* **Assignment**
The lines from the one containing "Where should I click to: Open" through the last line below, both ends included, must be reproduced exactly, with no pictures.

* **Extracted records**
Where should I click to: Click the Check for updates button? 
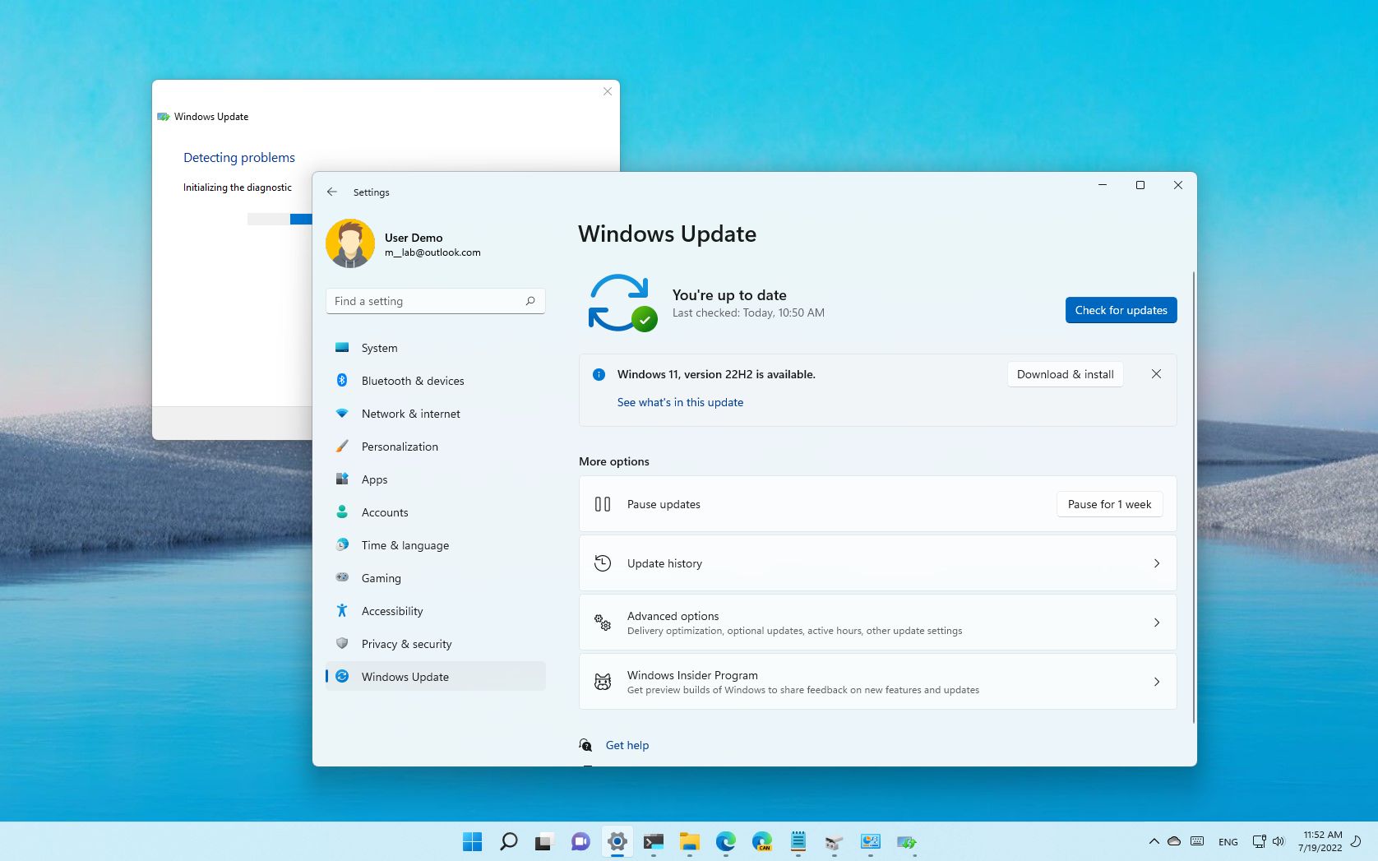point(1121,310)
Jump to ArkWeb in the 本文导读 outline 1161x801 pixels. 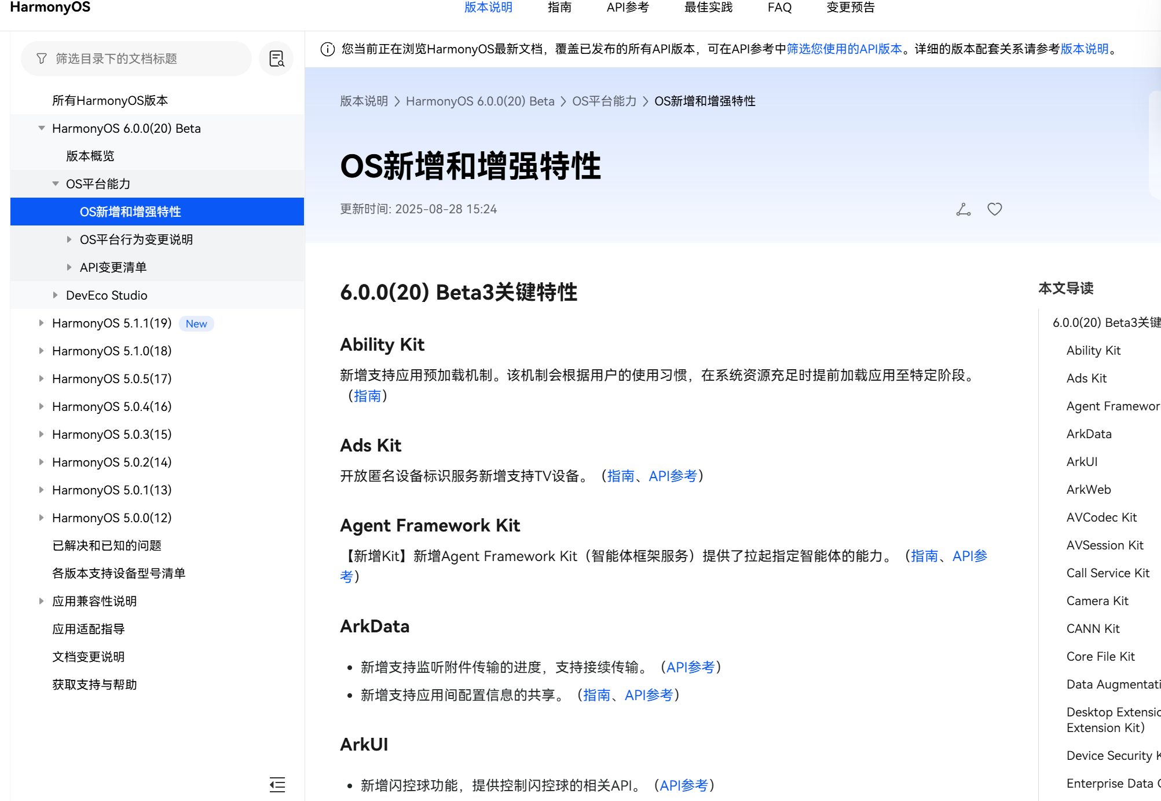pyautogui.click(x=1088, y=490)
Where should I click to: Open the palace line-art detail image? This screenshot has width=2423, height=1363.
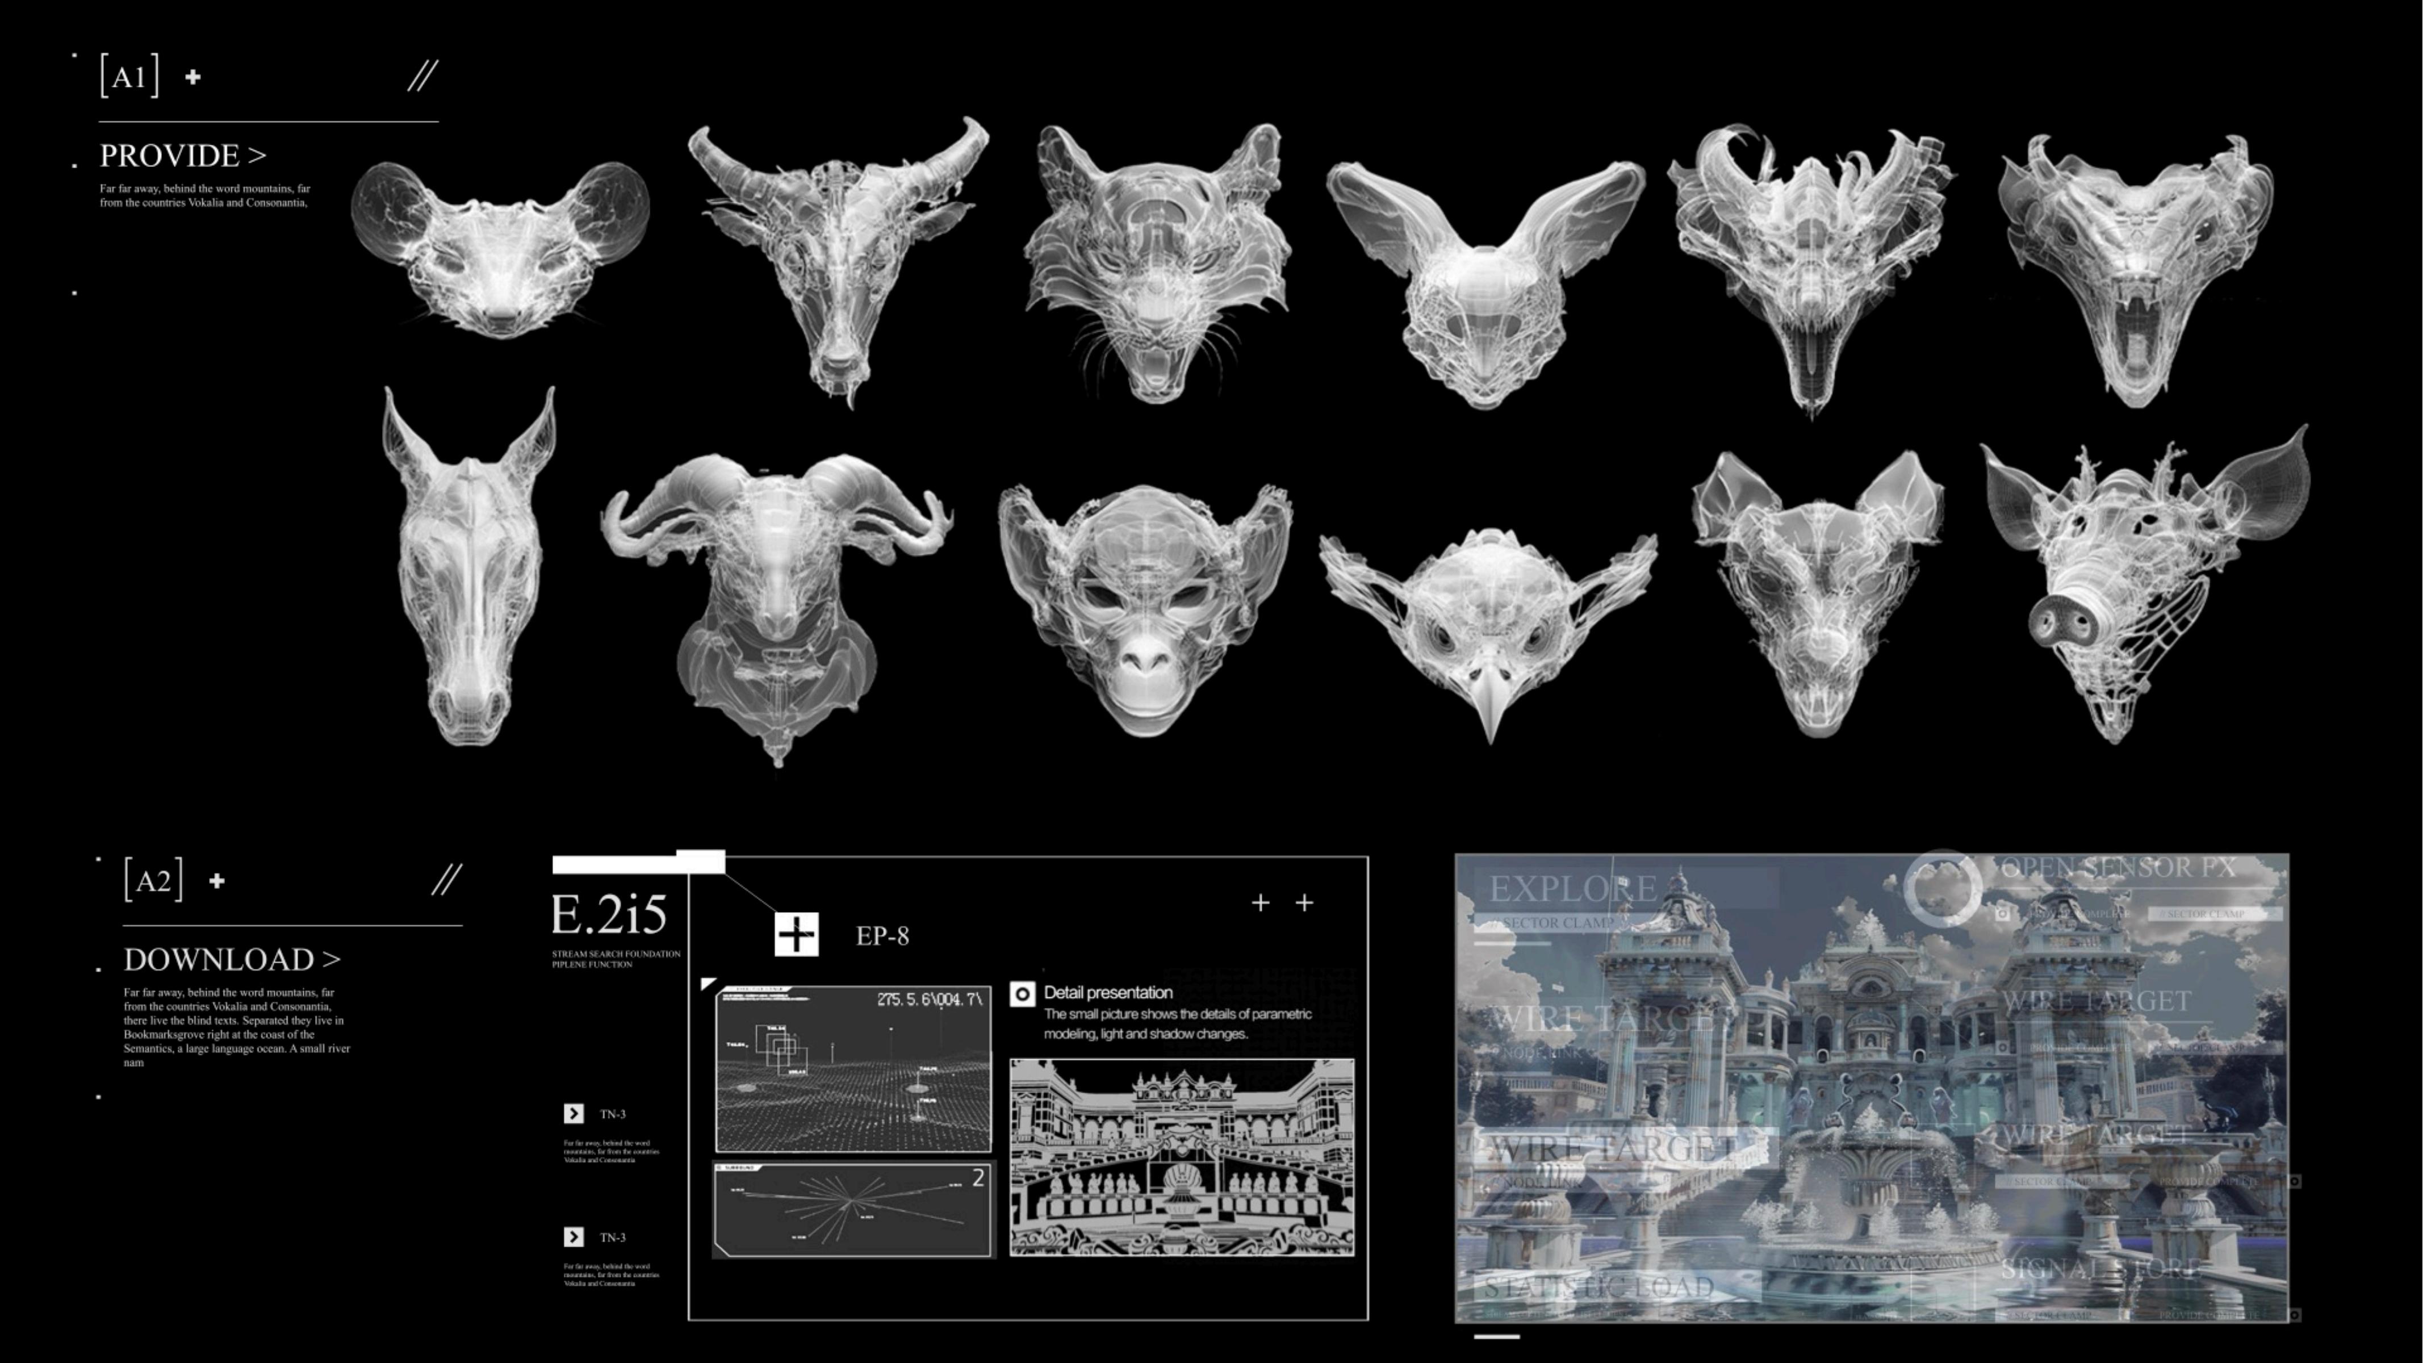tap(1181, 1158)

* **Answer box**
Where should I click to: Open the palace line-art detail image? This screenshot has width=2423, height=1363.
tap(1181, 1158)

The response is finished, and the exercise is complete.